— Start SUPPLIED RECORDS —

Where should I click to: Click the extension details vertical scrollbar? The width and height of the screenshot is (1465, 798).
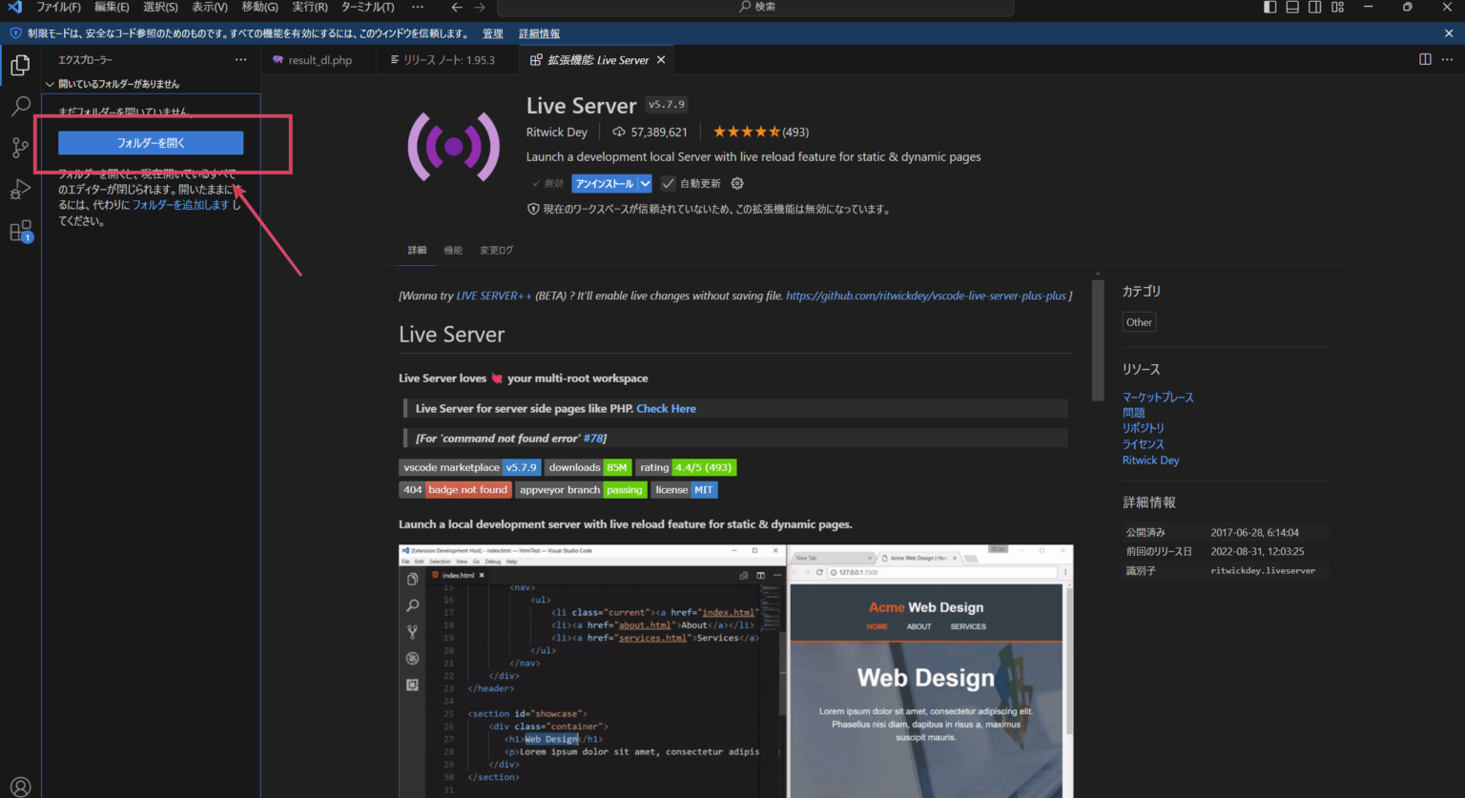coord(1097,338)
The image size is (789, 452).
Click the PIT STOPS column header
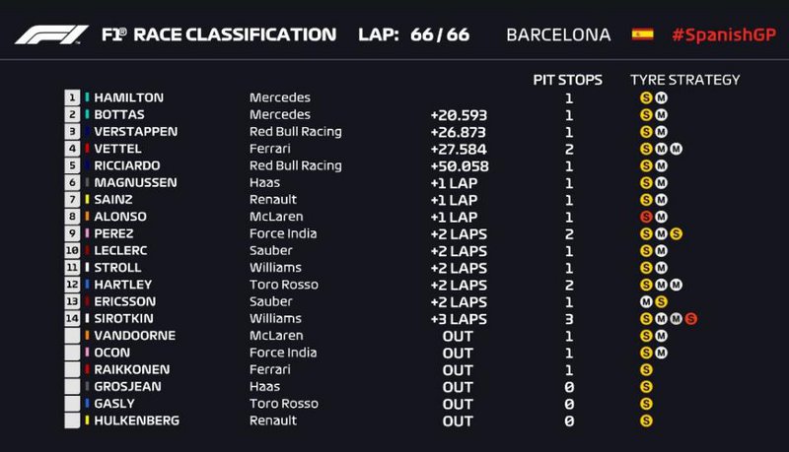pos(567,80)
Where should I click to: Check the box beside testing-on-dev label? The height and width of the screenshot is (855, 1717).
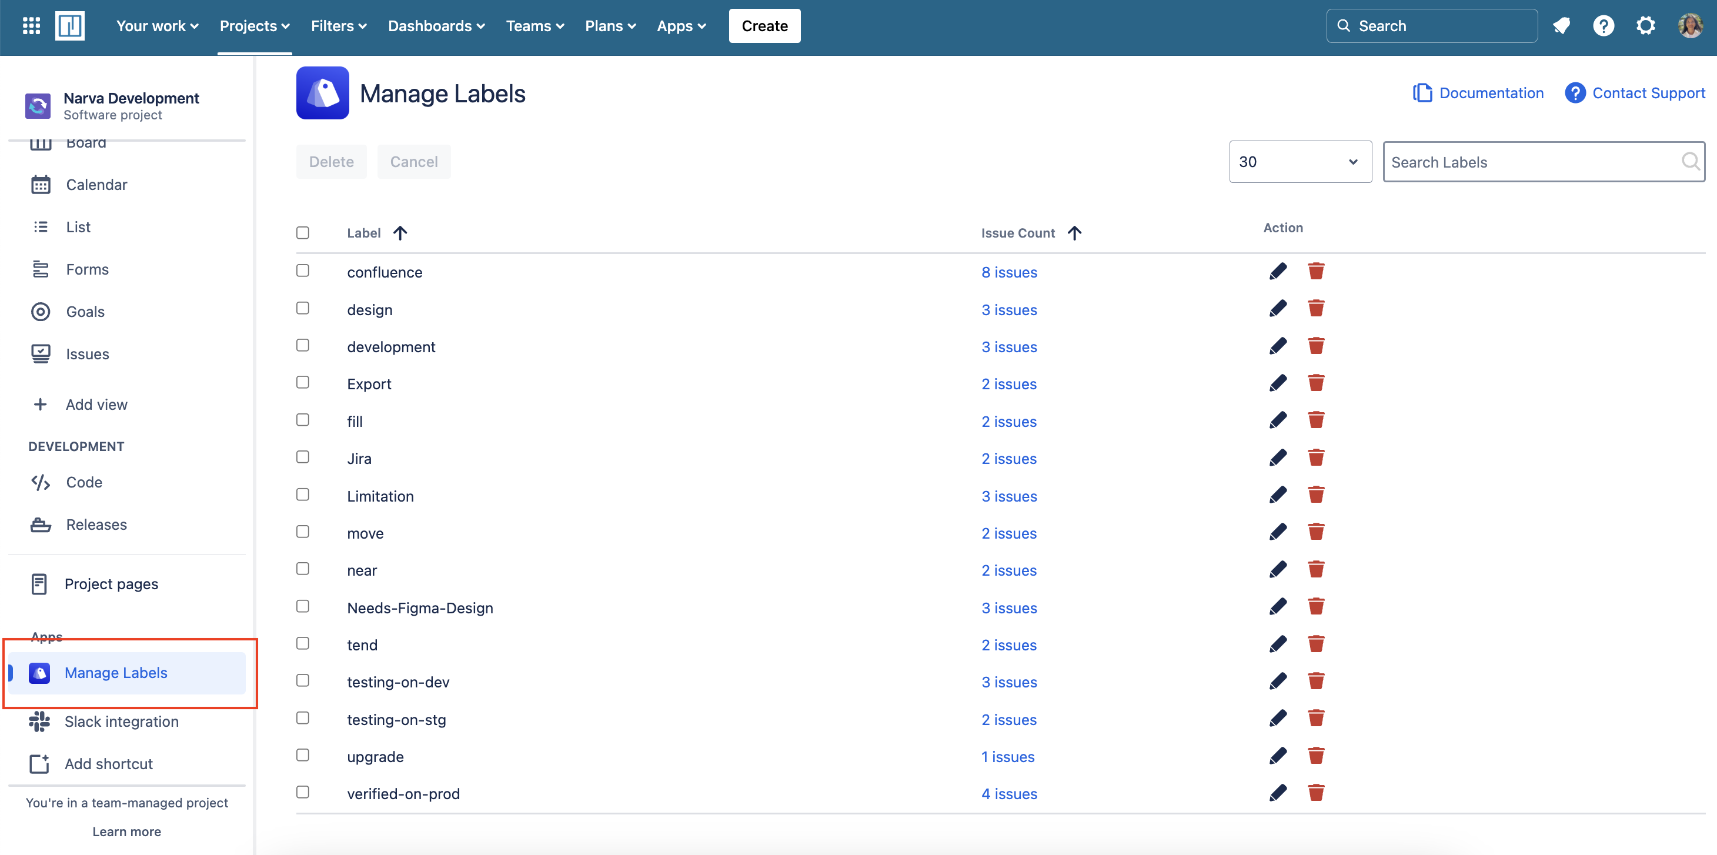click(303, 680)
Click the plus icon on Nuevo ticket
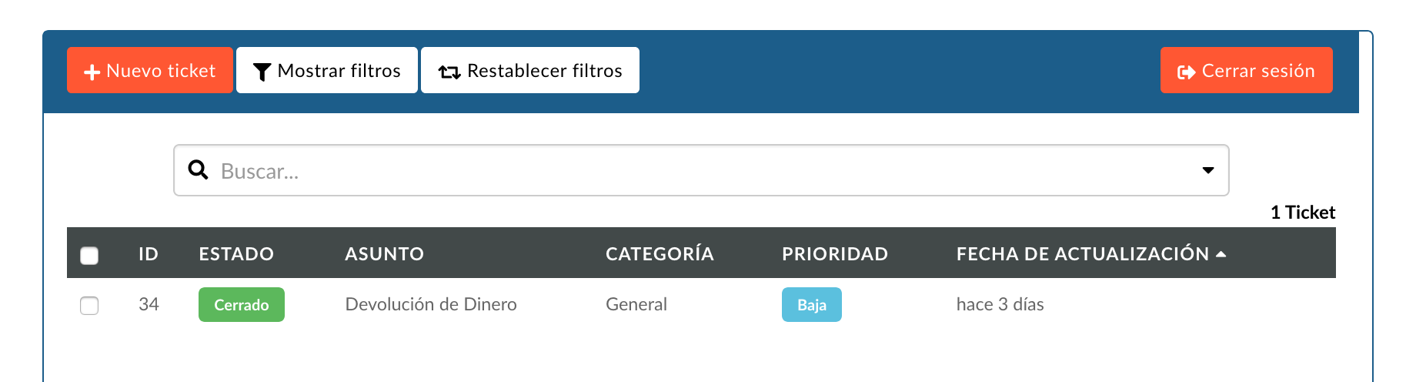 92,72
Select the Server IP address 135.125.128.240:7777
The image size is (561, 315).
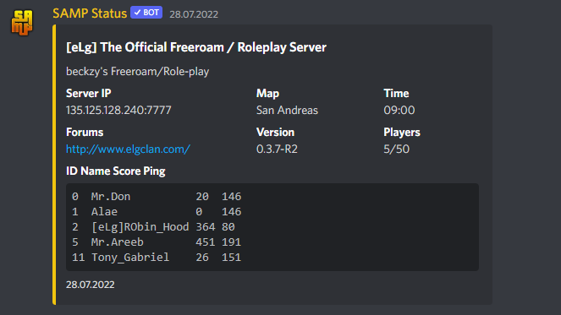[x=118, y=110]
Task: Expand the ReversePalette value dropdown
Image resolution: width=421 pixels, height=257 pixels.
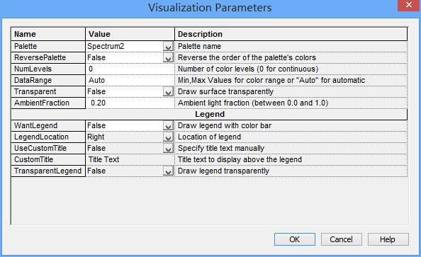Action: (168, 57)
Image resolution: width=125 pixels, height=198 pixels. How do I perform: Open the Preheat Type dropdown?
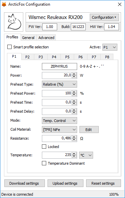[x=60, y=84]
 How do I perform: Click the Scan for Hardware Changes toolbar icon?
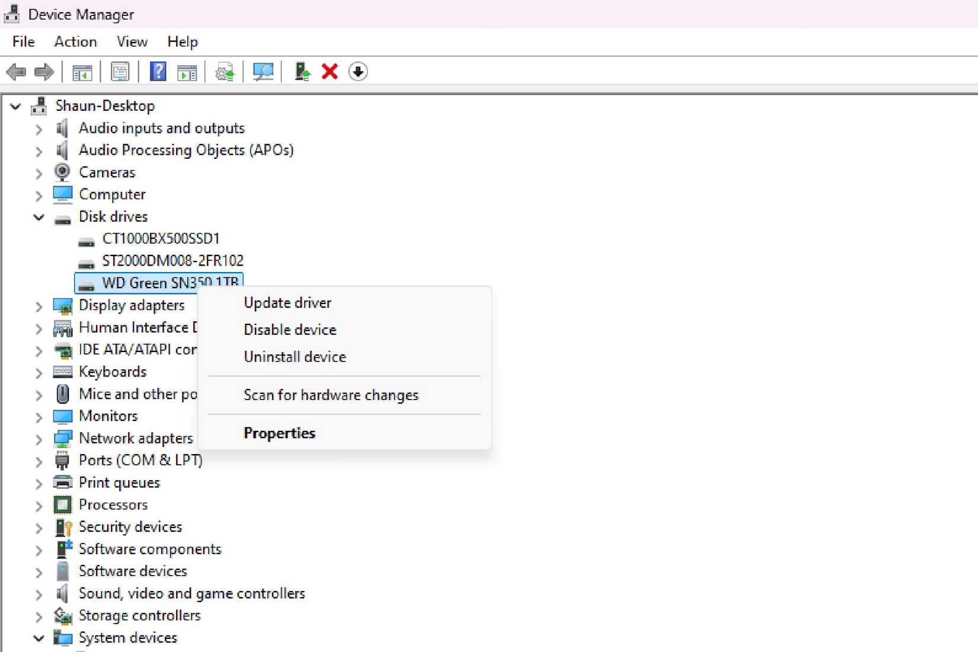point(263,71)
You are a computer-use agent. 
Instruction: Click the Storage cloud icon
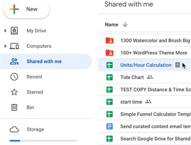14,129
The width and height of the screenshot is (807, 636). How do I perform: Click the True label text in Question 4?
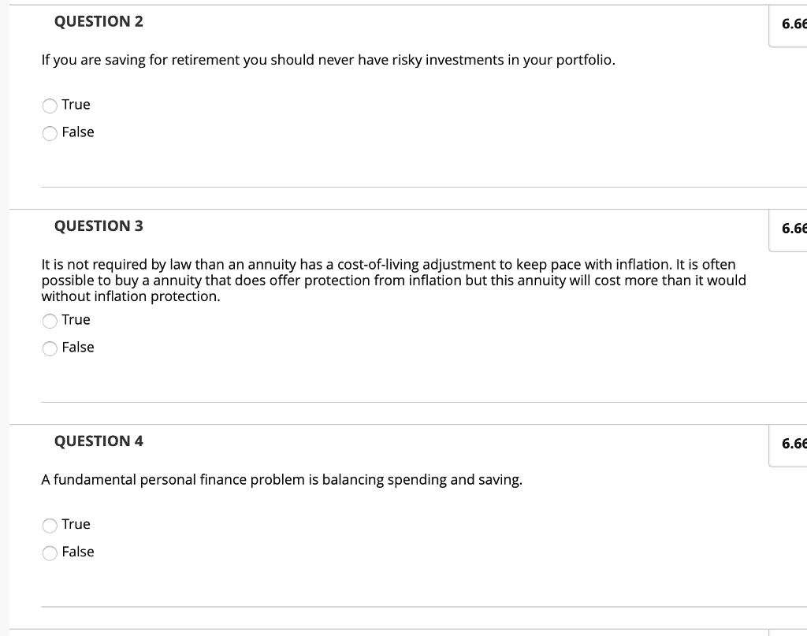(x=77, y=524)
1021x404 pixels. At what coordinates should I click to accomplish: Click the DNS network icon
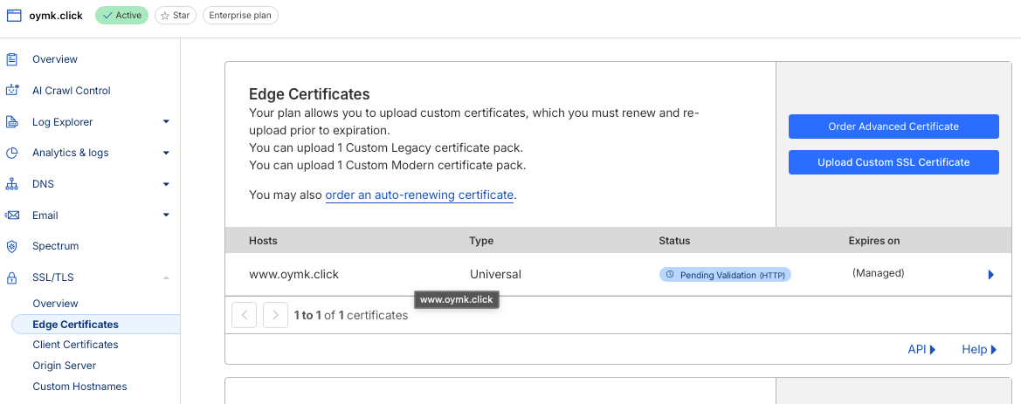coord(12,184)
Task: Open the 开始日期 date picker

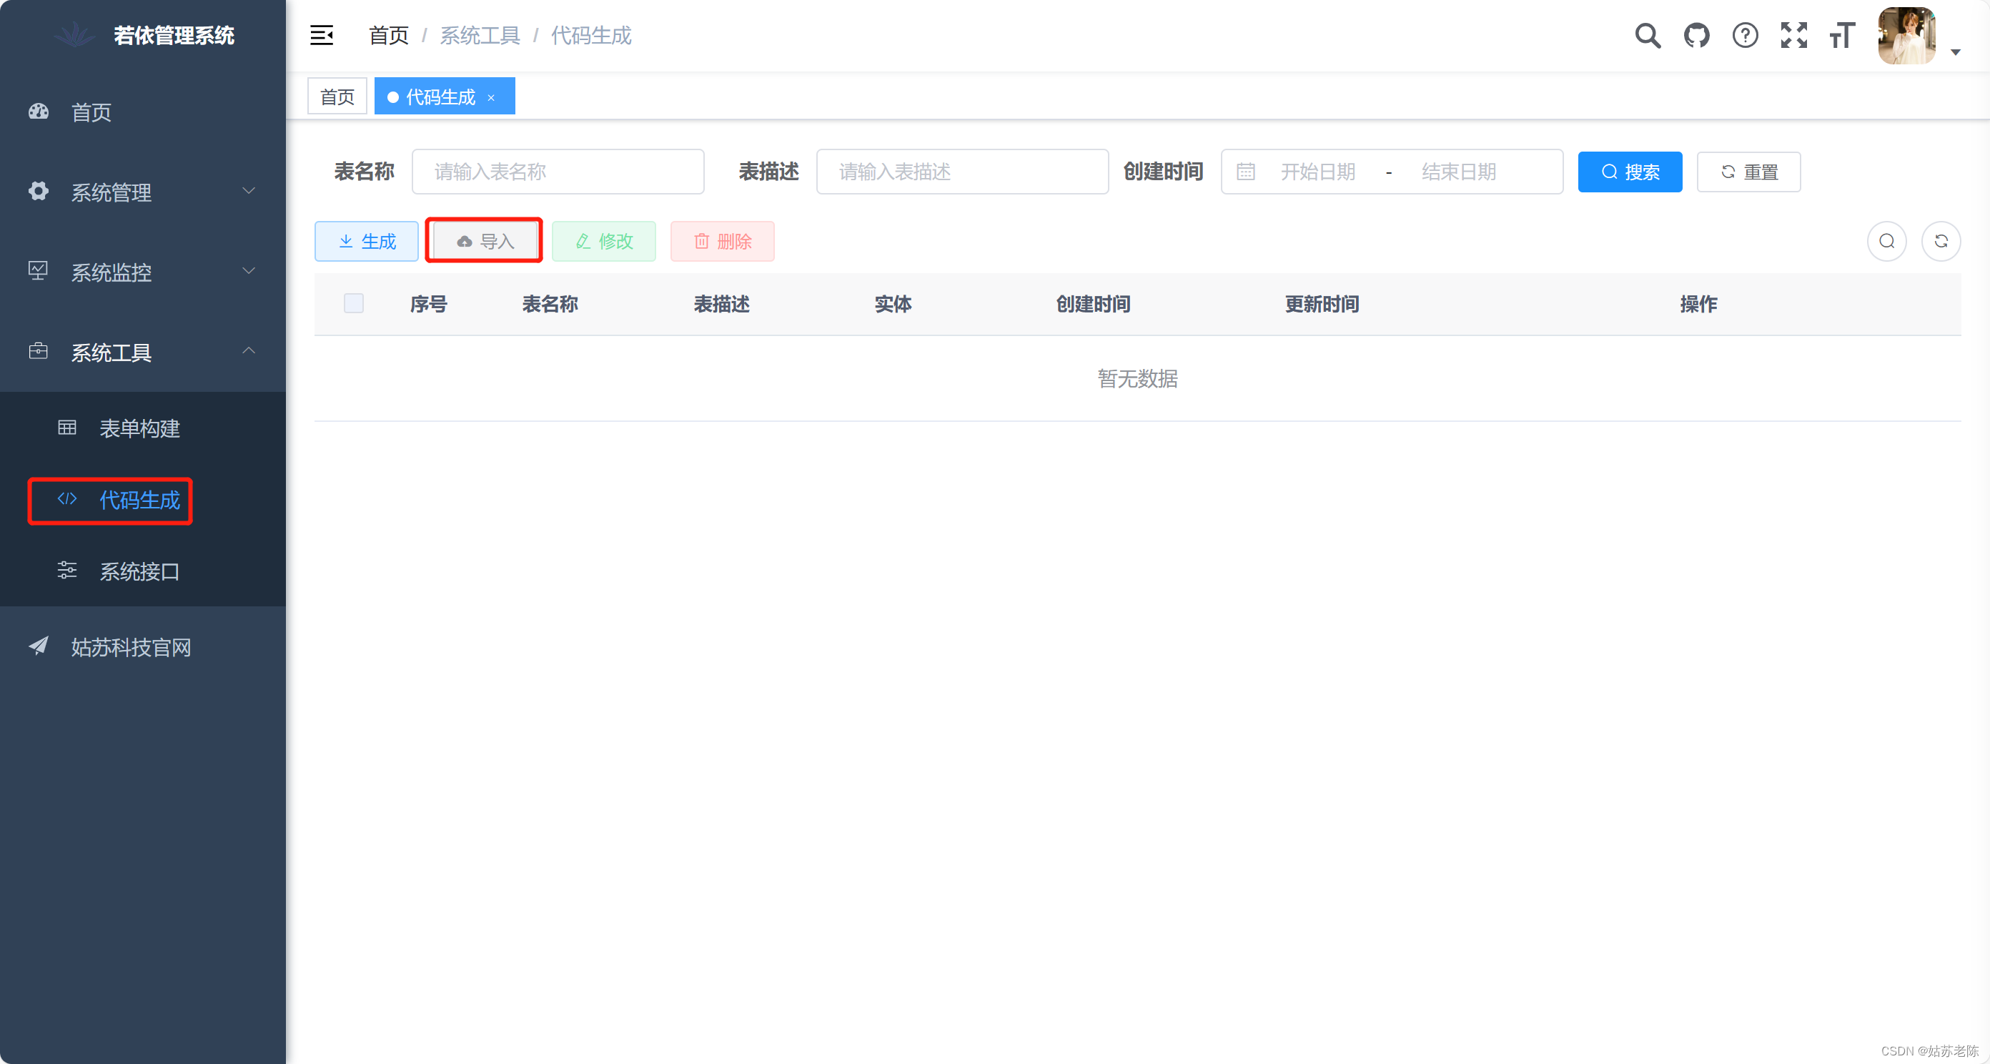Action: click(1317, 172)
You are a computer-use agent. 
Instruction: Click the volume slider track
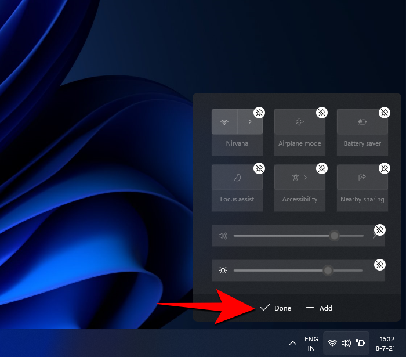pyautogui.click(x=284, y=236)
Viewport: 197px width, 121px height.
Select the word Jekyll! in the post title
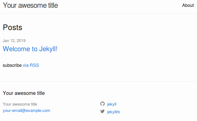pyautogui.click(x=48, y=49)
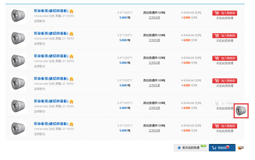Click 立刻过滤 link in the fifth row
Viewport: 255px width, 160px height.
click(154, 108)
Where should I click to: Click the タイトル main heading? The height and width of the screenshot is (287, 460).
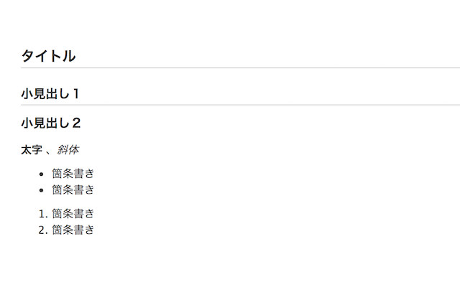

— End SUPPLIED RECORDS —

=== WHAT TO WORK ON ===
Set down every item above word for word, leaving out the pictures.

=== WORKED SOLUTION ===
Where should I click to: Click the extension details vertical scrollbar? The width and height of the screenshot is (1465, 798).
coord(1097,338)
The image size is (789, 452).
Click the PIT STOPS column header
pos(567,80)
Where should I click to: Check the box beside testing-on-dev label? The height and width of the screenshot is (855, 1717).
click(303, 680)
Click the plus icon on Nuevo ticket
 92,72
Select the Server IP address 135.125.128.240:7777
The image size is (561, 315).
[x=118, y=110]
Task: Expand the ReversePalette value dropdown
Image resolution: width=421 pixels, height=257 pixels.
Action: (168, 57)
Image resolution: width=125 pixels, height=198 pixels. How do I perform: Open the Preheat Type dropdown?
[x=60, y=84]
 How do I perform: Click the Scan for Hardware Changes toolbar icon?
point(263,71)
You are a computer-use agent. 
Instruction: Click the Storage cloud icon
14,129
The width and height of the screenshot is (807, 636). How do I perform: Click the True label text in Question 4?
(x=77, y=524)
1021x404 pixels. At what coordinates should I click to accomplish: Click the DNS network icon
coord(12,184)
Task: Open the 开始日期 date picker

Action: click(1317, 172)
You are a computer-use agent. 
Instruction: Click the volume slider track
pyautogui.click(x=284, y=236)
Viewport: 197px width, 121px height.
Select the word Jekyll! in the post title
pyautogui.click(x=48, y=49)
Click 立刻过滤 link in the fifth row
Viewport: 255px width, 160px height.
click(154, 108)
Where should I click to: Click the タイトル main heading? The height and width of the screenshot is (287, 460).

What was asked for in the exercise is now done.